Sunday, May 04, 2008

Country Remedy Movie Review

Pro: DVD case provided the name of the main character which I couldn’t recall.

Con: I didn’t care what his name was.

Synopsis:

A recently widowed big-city doctor must prove his “humanity” and suitability to become the youngest head of pediatrics at his hospital by moving to rural North Carolina and running a clinic over the summer. With his asthmatic son in tow, the exceptional physician moves into a rustic house and goes about the business of creating a medical practice with no budget, drunken contractors, suspicious townsfolk, and an attractive but hard-nosed mayor. Through the miracle of emergency situations Dr. Evan Gibbs learns the value of patience, perseverance, and family in this most uplifting yada yada yada…

My take:

When you are choosing a hemorrhoid cream, it’s always best to go with something established and time-tested lest you have a unexpected allergic reaction where you don’t want strangers poking around. In the same vein, “Country Remedy” is a pain in the butt.

No, that’s not right, I really meant “Country Remedy” was a very familiar story that will never have you mistaking Tabasco sauce for Tuck’s Medicated wipes. The plot, characters, and dramatic elements have all been seen before so many times that in fact you may wish for the excitement presented in the above mentioned scenario. Where other films try to grab the audience with such innovations as “creative storytelling” and “grippingly original characters”, “Country Remedy” makes due with day-old corned-beef hash reheated to a sloppy perfection. I’m not going to say that the movie was bad, but it simply wasn’t anything I hadn’t seen before done better in many other movies.

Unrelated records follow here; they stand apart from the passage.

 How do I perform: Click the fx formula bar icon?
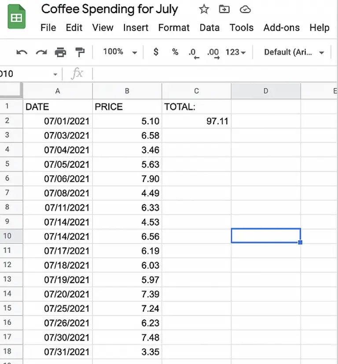(x=77, y=74)
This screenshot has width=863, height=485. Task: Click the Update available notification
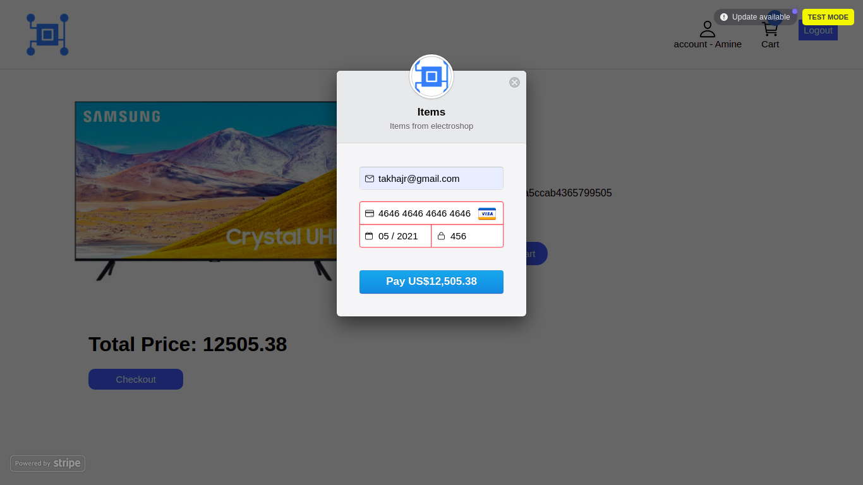[756, 17]
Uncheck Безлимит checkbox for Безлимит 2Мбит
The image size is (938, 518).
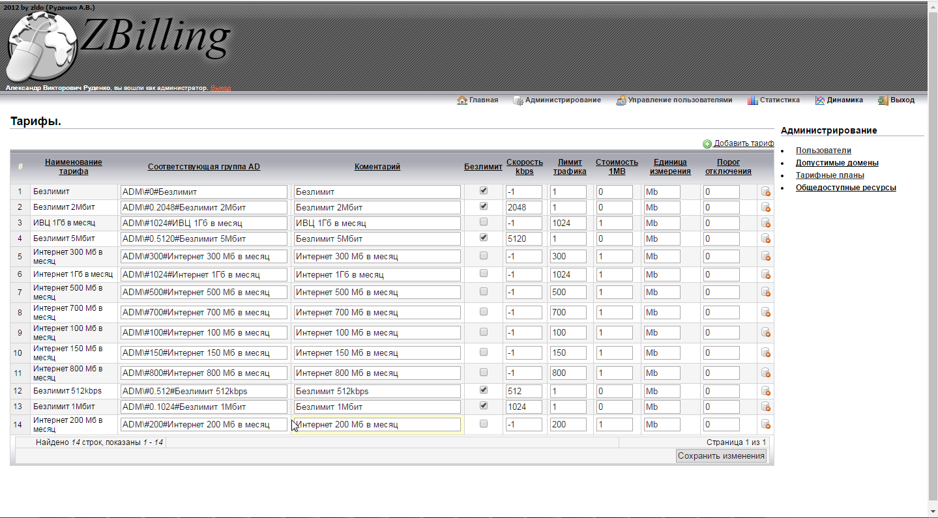483,207
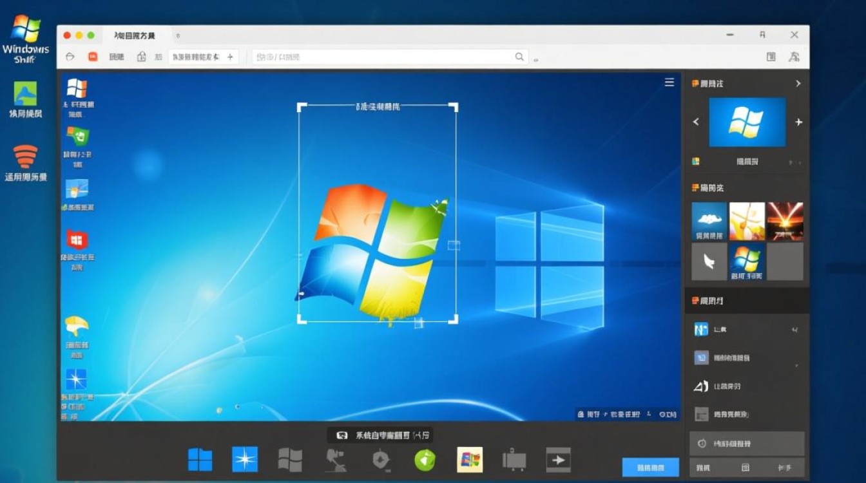Pick the Windows logo thumbnail in sidebar grid
This screenshot has width=866, height=483.
click(747, 261)
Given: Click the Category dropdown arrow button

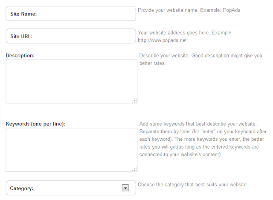Looking at the screenshot, I should [x=125, y=188].
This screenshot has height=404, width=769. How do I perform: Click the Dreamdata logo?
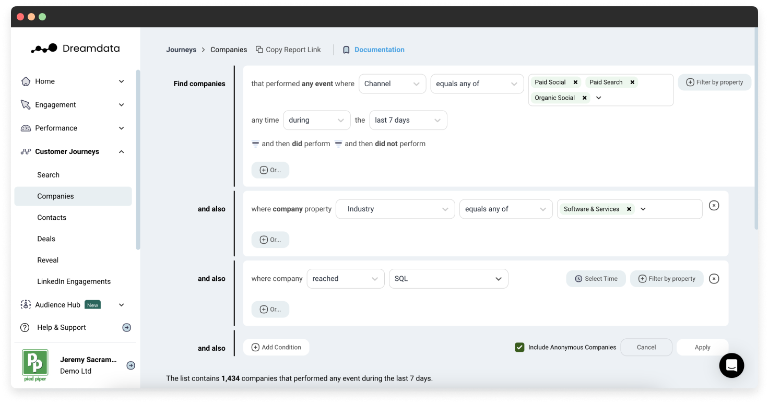tap(76, 48)
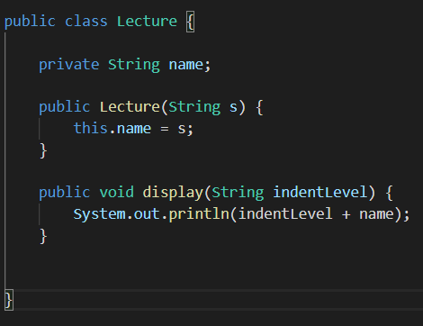Place cursor after opening brace of class
This screenshot has width=423, height=326.
(194, 22)
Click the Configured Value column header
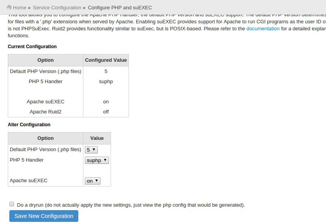This screenshot has width=326, height=223. [106, 60]
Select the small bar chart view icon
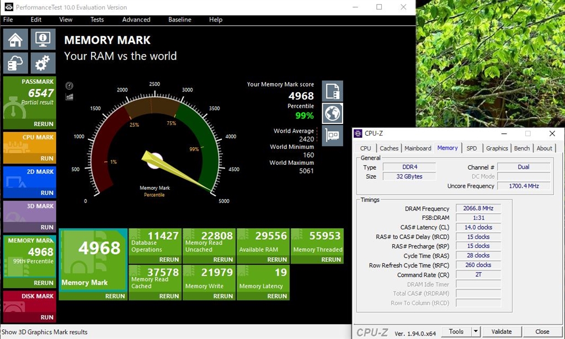 [70, 97]
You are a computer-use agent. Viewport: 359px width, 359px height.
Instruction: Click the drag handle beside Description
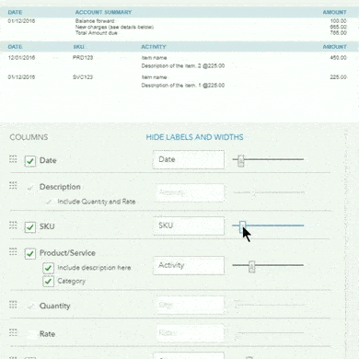tap(13, 185)
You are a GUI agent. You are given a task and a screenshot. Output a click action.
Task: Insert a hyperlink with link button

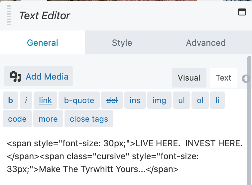[45, 100]
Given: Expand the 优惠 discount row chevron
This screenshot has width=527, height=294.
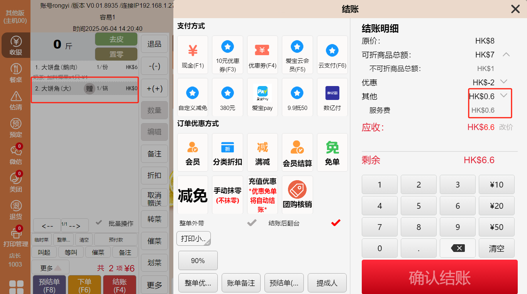Looking at the screenshot, I should pyautogui.click(x=503, y=82).
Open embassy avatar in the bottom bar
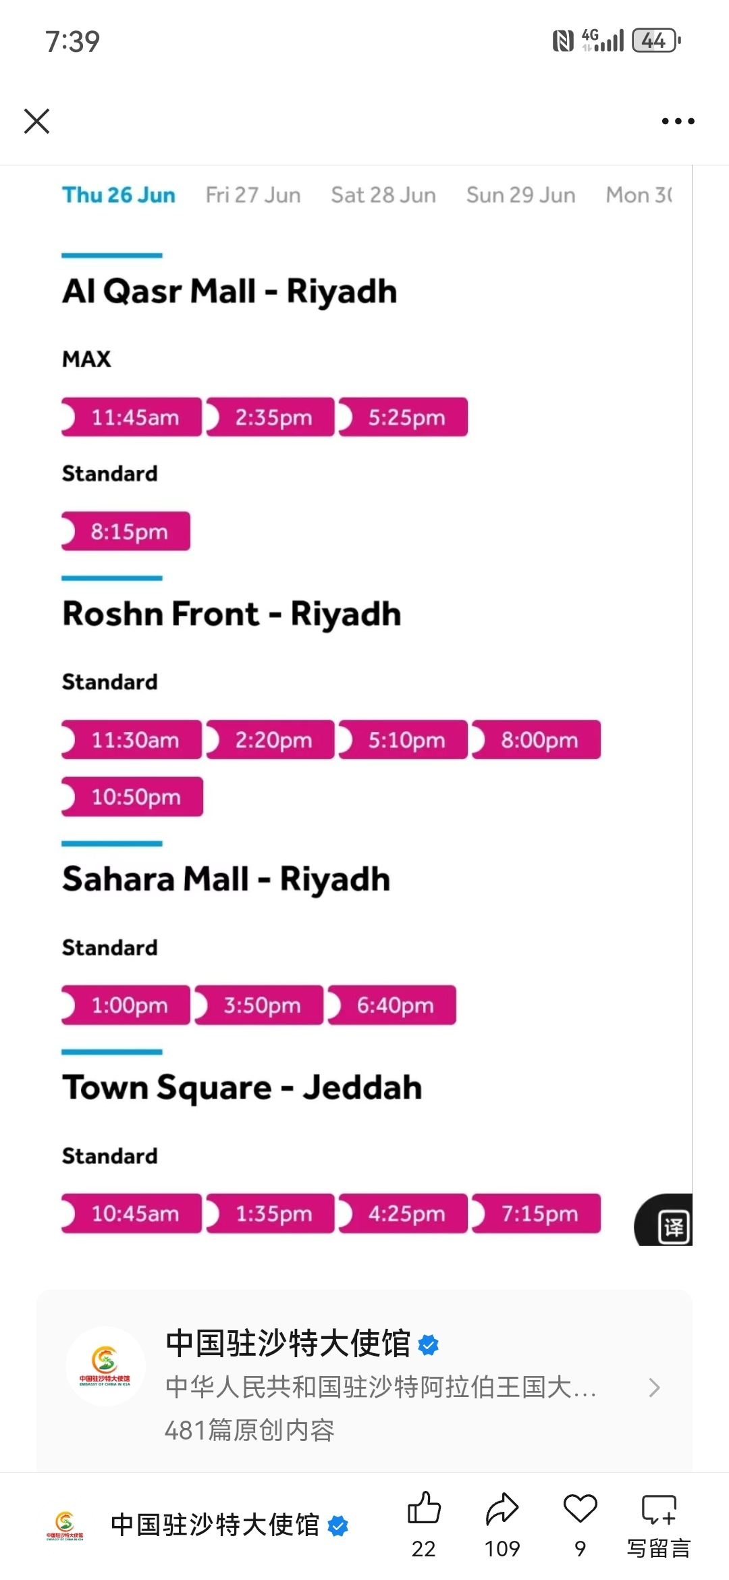The image size is (729, 1580). point(65,1526)
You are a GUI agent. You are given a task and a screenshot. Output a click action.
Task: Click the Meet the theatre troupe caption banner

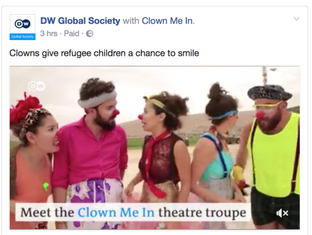tap(133, 213)
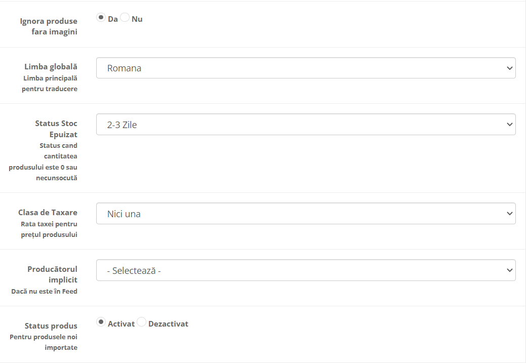Select the "Da" radio for Ignora produse fara imagini
The width and height of the screenshot is (526, 363).
(x=101, y=18)
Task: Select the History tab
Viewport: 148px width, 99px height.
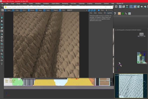Action: (x=100, y=13)
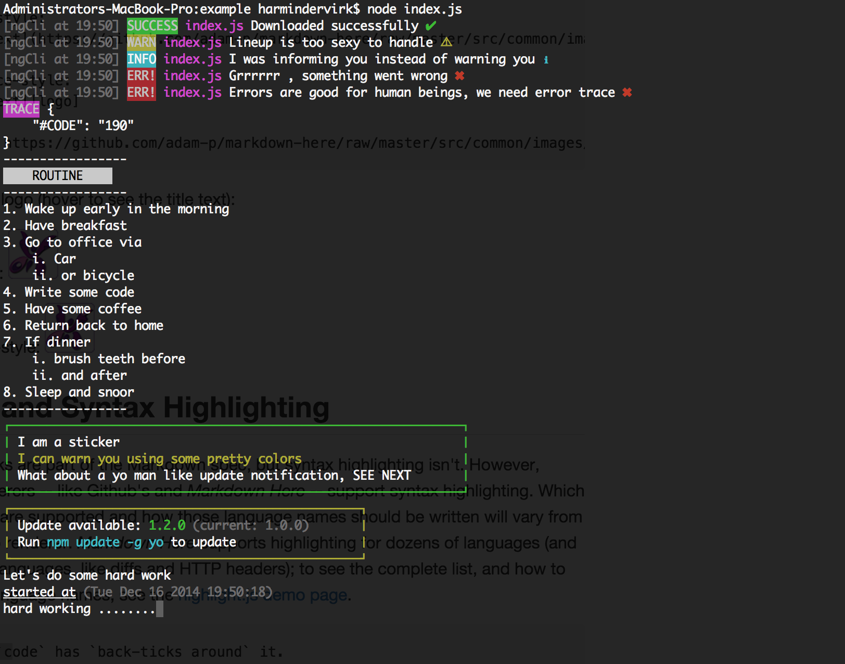
Task: Click the 'If dinner' list item
Action: (x=47, y=342)
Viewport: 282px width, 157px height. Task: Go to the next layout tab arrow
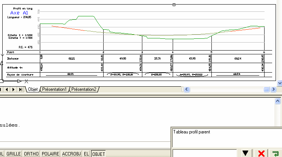(14, 89)
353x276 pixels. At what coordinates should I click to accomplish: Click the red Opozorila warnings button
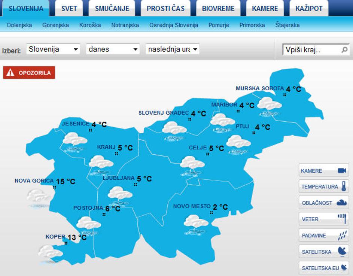[29, 73]
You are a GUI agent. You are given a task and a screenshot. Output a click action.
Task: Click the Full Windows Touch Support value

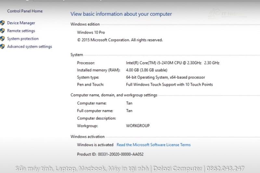click(x=169, y=85)
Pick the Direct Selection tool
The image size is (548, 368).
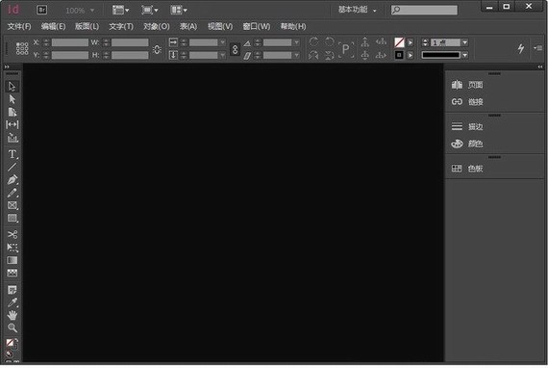tap(12, 99)
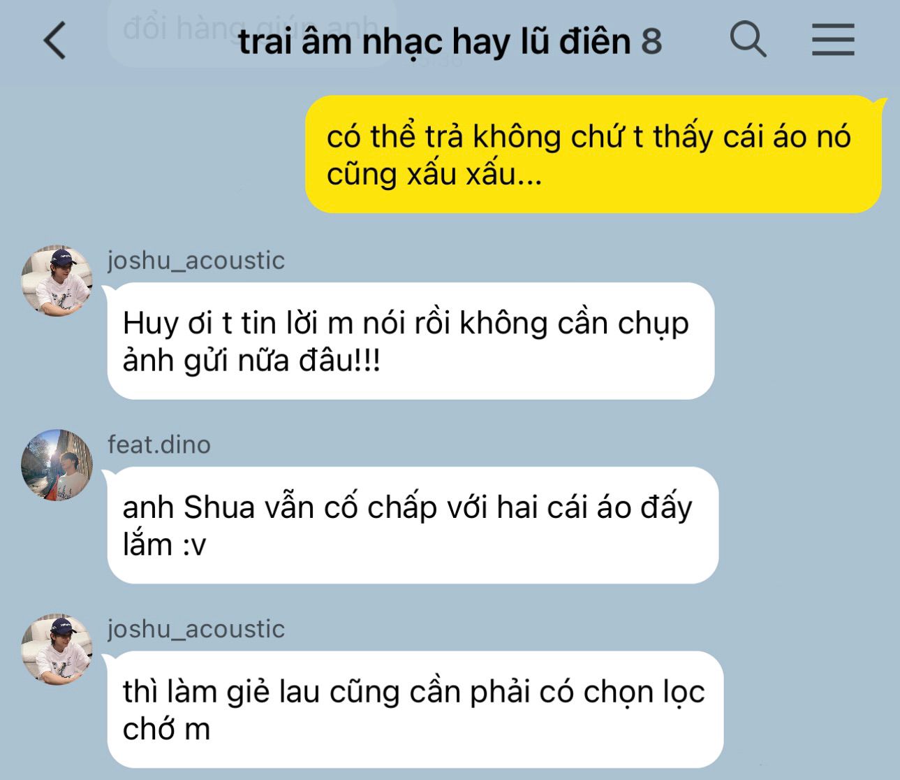Tap the faded 'đổi hàng' bubble behind the header

[251, 31]
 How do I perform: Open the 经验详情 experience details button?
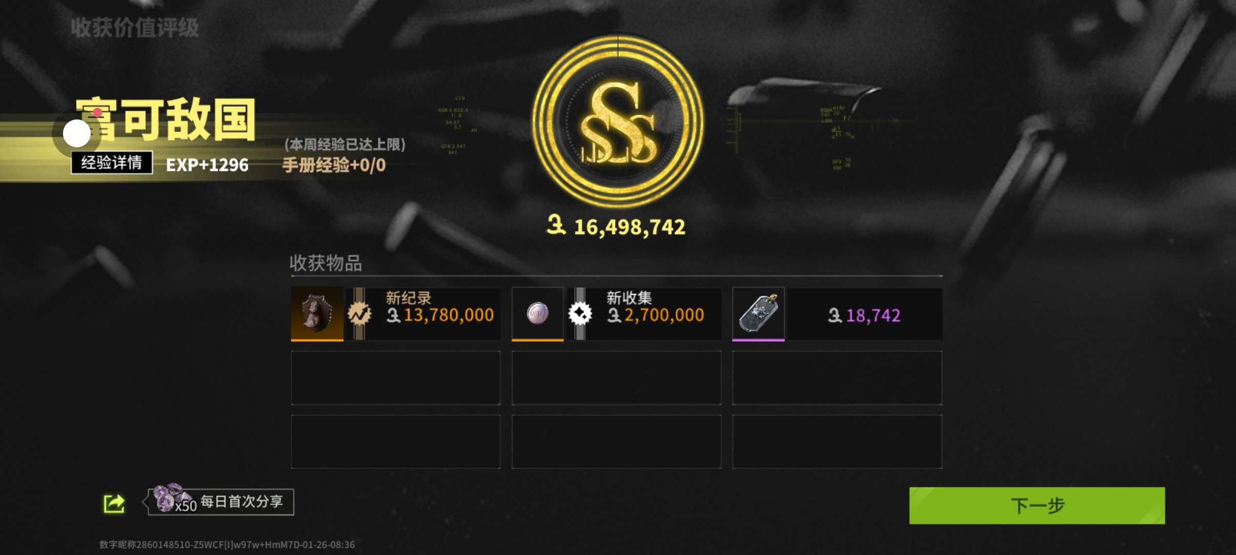click(111, 162)
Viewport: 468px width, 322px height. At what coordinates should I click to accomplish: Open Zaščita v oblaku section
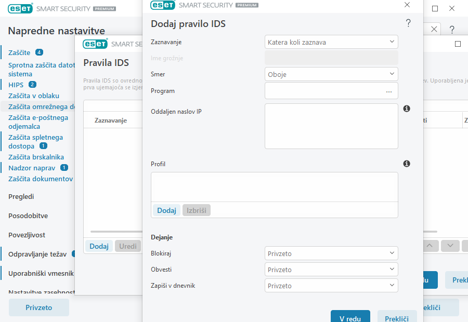pos(34,96)
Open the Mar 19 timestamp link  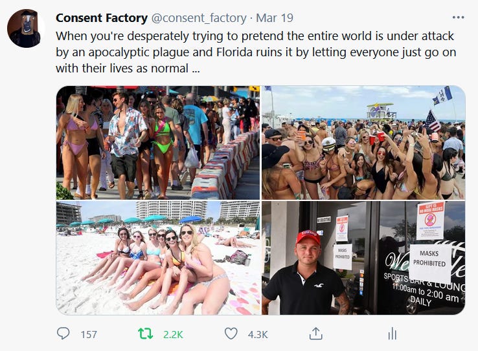point(275,18)
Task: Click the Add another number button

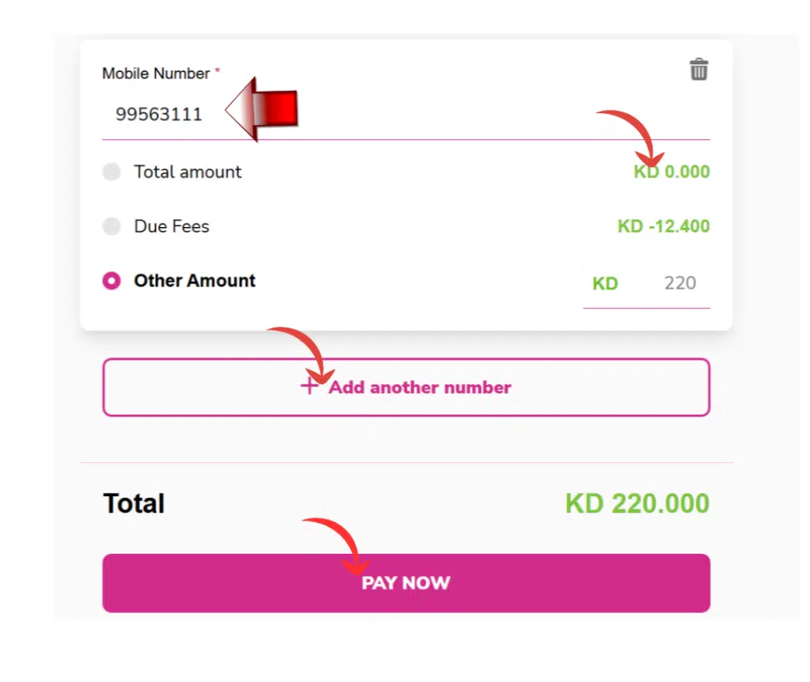Action: click(406, 387)
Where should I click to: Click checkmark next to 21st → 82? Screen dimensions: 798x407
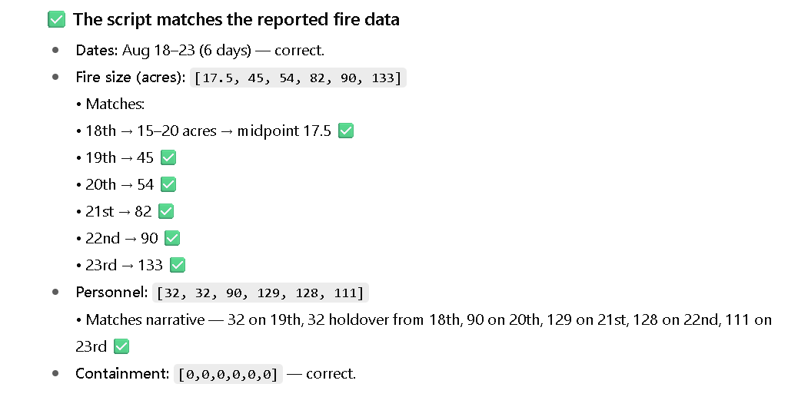pos(166,211)
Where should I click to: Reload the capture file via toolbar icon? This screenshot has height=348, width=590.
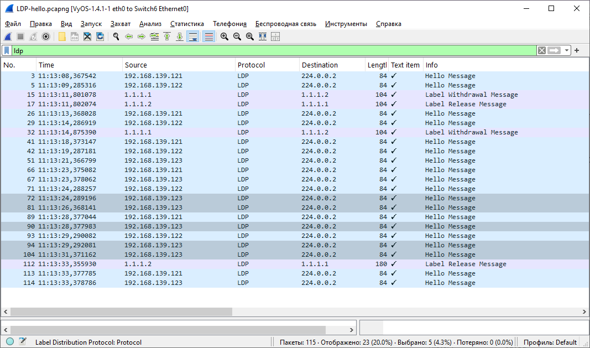[x=100, y=37]
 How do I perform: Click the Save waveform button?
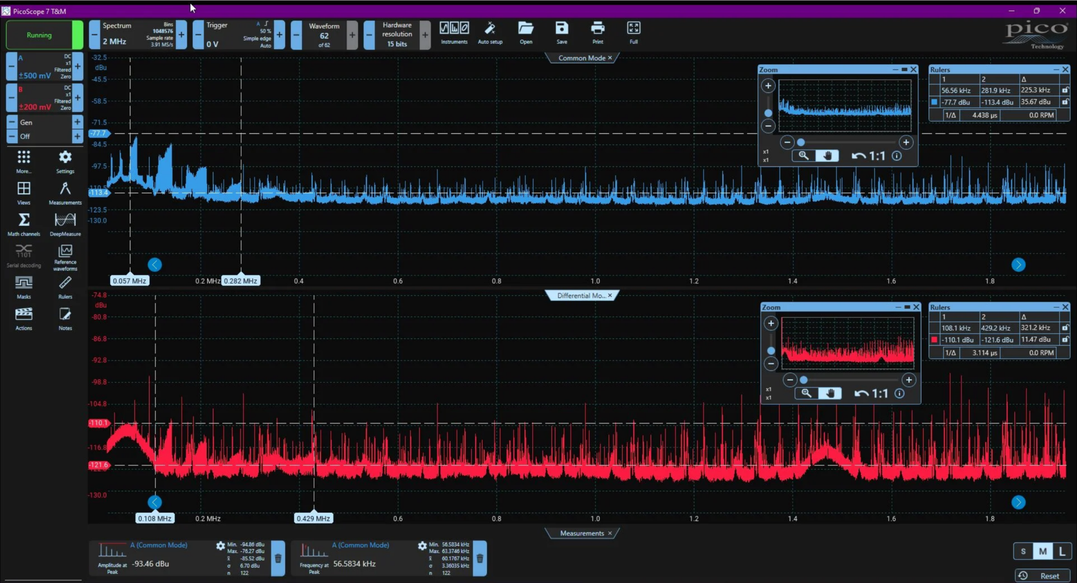562,32
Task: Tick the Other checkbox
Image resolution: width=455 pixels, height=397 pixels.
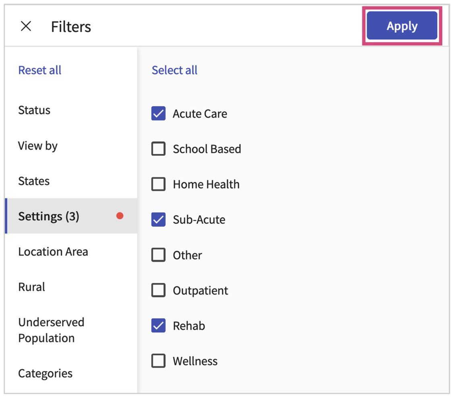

An example: Just after the good doc is informed that he may return early to accept his promotion his son gets lost in the woods without an inhaler. Panic ensues, but the entire town shows up to look for the idiot child and eventually he is rescued. Guess what happens next? If you’ve seen more than three movies in your lifetime, you would know that the outpouring of affection for the newcomers by the town convinces our hero to stay. Would it have killed the makers of the movie to have him thank the town and move anyway instead offering to buy them shoes (which few of them seemed to posses)?

No, the doctor is attracted to the mayor, the kids do dumb things, the people are poor and pay for medical services with locally grown crops, and the doctor wins them all over by, what else, saving the lives of seemingly half the population within the space of a few weeks. Makes you wonder what they did before the Surgeon General arrived.

A Conservative View:

What I did like about this movie was that no one died, no one was really cruel, vile, or purposefully evil, and the doctor did NOT have a romance with the mayoral hottie despite all the story elements that would normally have thrown them together. Credit some courage on the part of the film makers for at least refusing to include one cliché. Also, since the movie showed small-town life as impoverished but still helpful and sane, Barrak Obama would hate the movie. That alone might make it worth a viewing.


Conclusion:

Family fare that won’t offend or unintentionally entertain. Watch it with younger children before bedtime so you can all get a much deserved night of rest.